We began our exploration of whether the universe repeats by separating the question into the application of a fixed set of external laws to some initial condition.  The laws were presumed to always be the same, but the condition might (or might not) be chosen randomly every time we run the experiment of the world, so to speak.  This gave the world a single fixed probability distribution of possible outcomes once and for all.  But chimp science seems to pose an insoluble metaphysical problem for this way of looking at the world.  Instead, we're forced to imagine a unique world where the laws themselves change with each 'repetition', as if there were another stage of randomness in which certain laws were chosen, and from there an initial condition selected.  But this goes on ad infinitum, because what distribution of possible laws were the particular laws selected from?  Etc ...  What we end up trying to conceive is a sort of total chance, chance multiplied by itself again and again, raised to a higher power.  Hopefully this thought illuminates Deleuze's reflections on the infinite game that the eternal return represents.
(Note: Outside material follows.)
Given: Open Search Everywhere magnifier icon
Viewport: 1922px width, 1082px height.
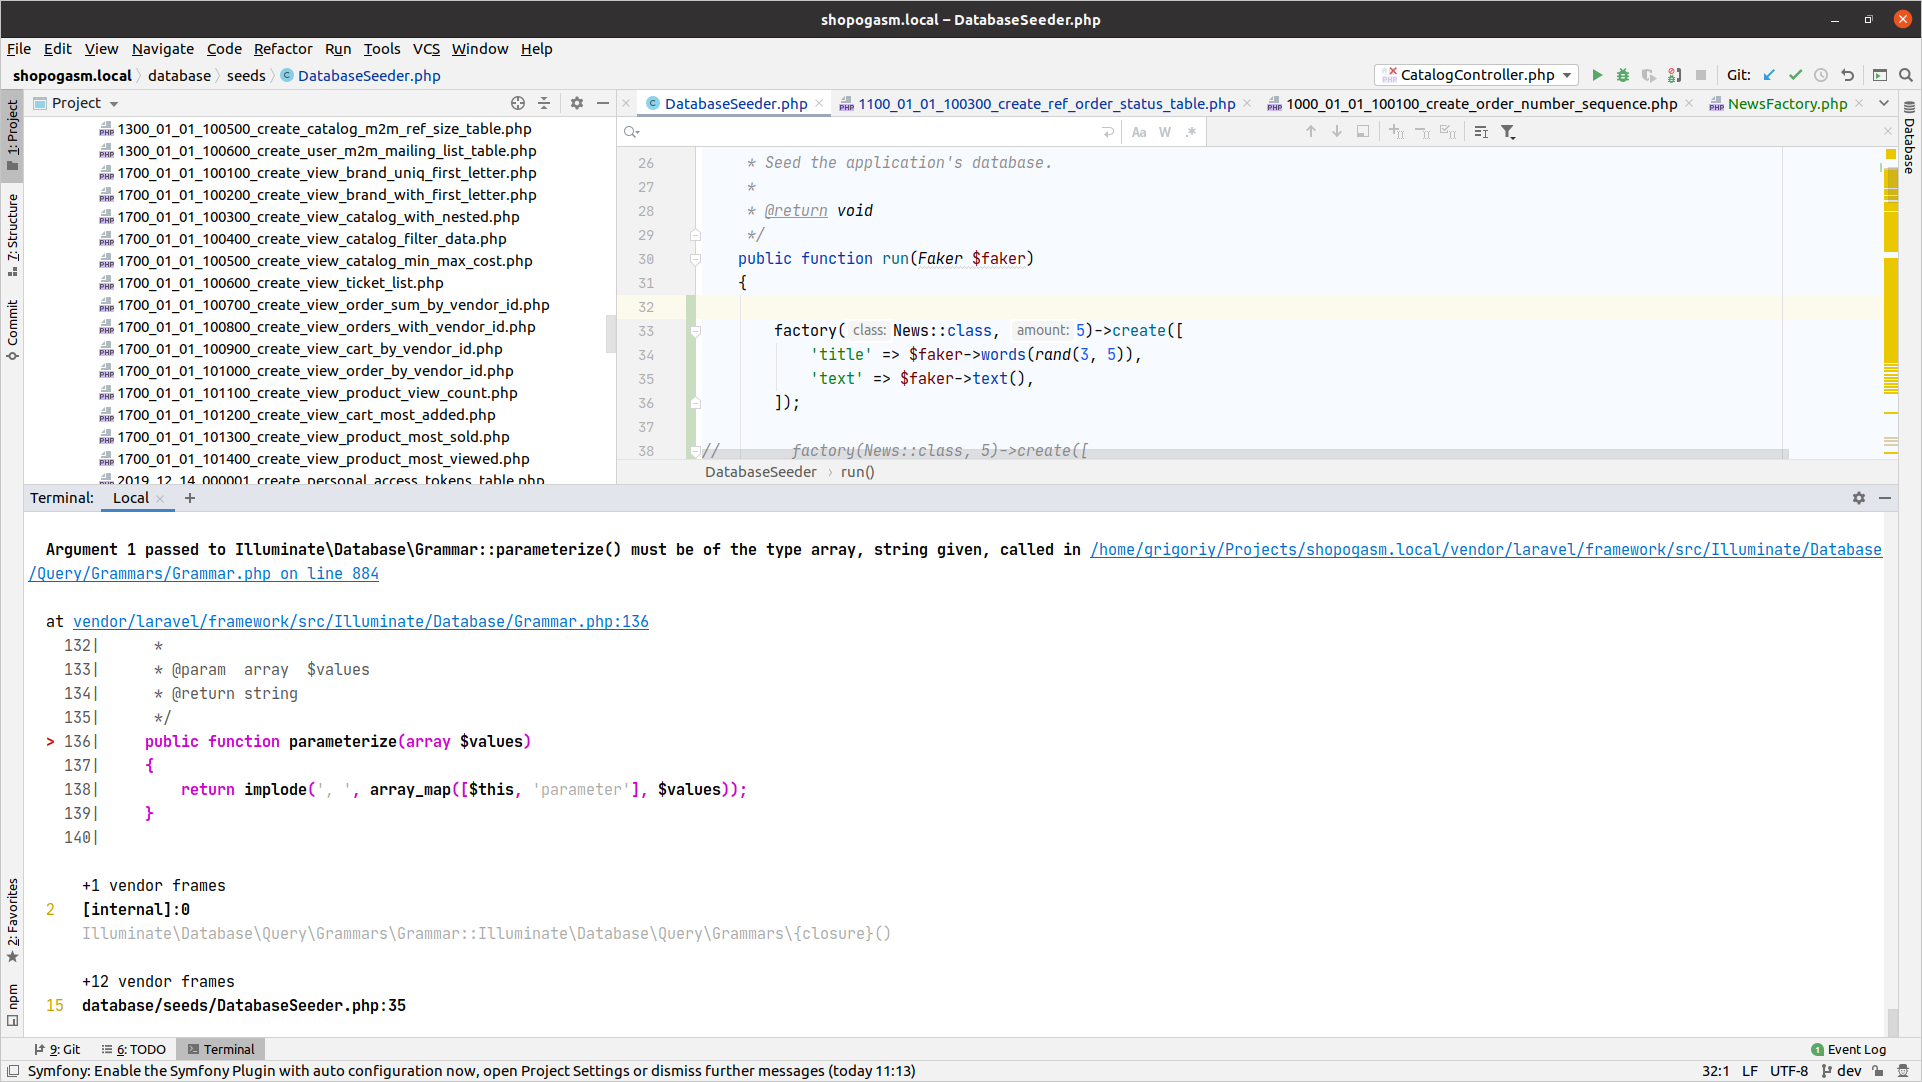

It is claimed that man does not know how to play: this is because, even when he is given a situation of chance or multiplicity, he understands his affirmations as destined to impose limits upon it, his decisions as destined to ward off its effects, his reproductions as destined to bring about the return of the same, given a winning hypothesis. This is precisely a losing game, one in which we risk losing as much as winning because we do not affirm the all of chance: the pre-established character of the rule which fragments has as its correlate the condition by default in the player, who never knows which fragment will emerge. The system of the future, by contrast, must be called a divine game, since there is no pre-existing rule, since the game bears already upon its own rules and since the child-player can only win, all of chance being affirmed each time and for all times. Not restrictive or limiting affirmations, but affirmations coextensive with the questions posed and with the decisions from which these emanate: such a game entails the repetition of the necessarily winning move, since it wins by embracing all possible combinations and rules in the system of its own return.

Finally, Deleuze is right that absolutely no one has done better than Borges in imagining this dizzying world of total chance.  I won't re-quote the Borges on pg. 116 here because we ought to just re-read the two stories that the quote mashes up.  The Lottery of Babylon, and The Garden of the Forking Paths.